> [BRIEF]: Bring together all lines of the material below that contain the string "agent".

> [DATA EXCERPTS]:
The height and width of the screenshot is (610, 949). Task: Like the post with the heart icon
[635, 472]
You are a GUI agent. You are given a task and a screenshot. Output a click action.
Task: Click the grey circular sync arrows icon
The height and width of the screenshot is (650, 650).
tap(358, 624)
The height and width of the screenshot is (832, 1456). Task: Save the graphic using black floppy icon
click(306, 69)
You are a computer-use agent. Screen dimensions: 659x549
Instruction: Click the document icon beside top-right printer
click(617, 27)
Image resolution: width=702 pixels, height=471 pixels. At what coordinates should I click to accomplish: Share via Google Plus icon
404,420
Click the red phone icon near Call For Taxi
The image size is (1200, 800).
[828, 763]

...

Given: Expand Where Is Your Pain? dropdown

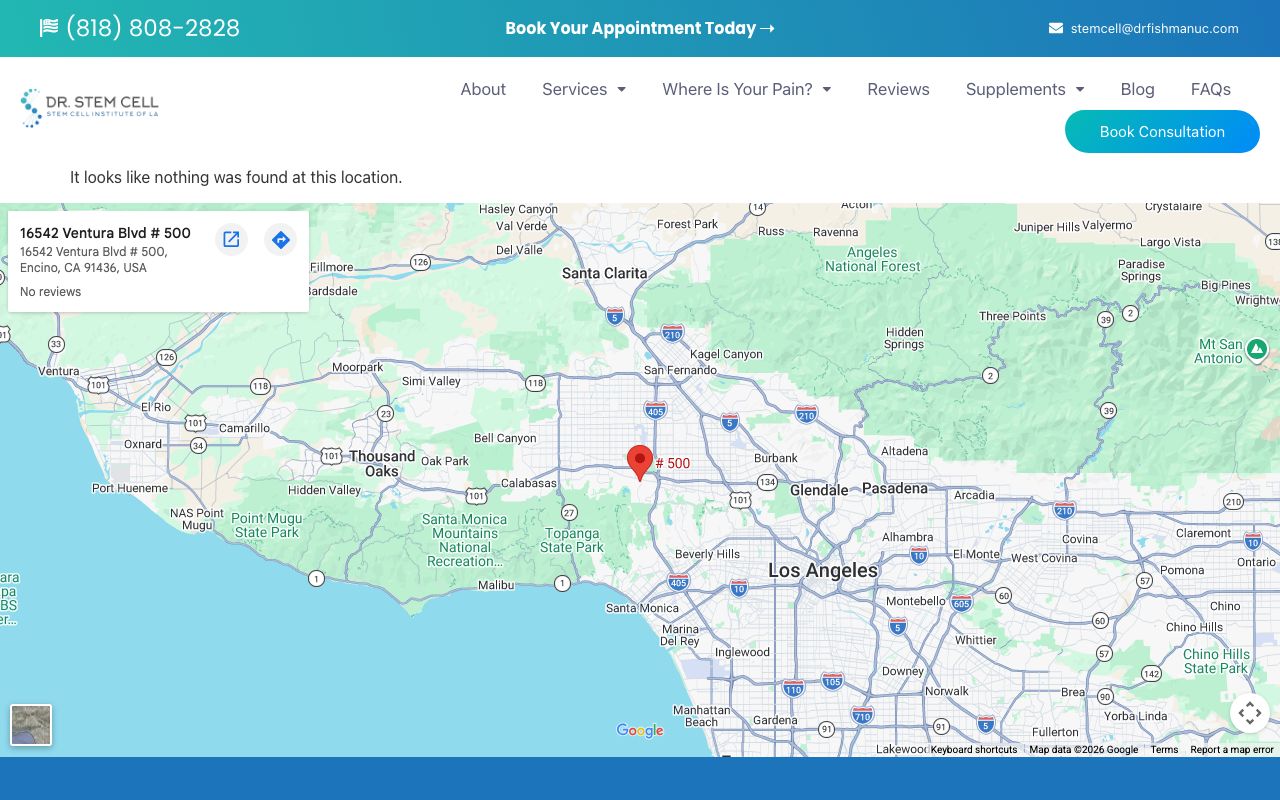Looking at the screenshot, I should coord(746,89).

> [TASK ANSWER]:
You are a GUI agent. You are given a task and a screenshot. Output a click action.
You are a computer-use agent. Screen dimensions: 659x549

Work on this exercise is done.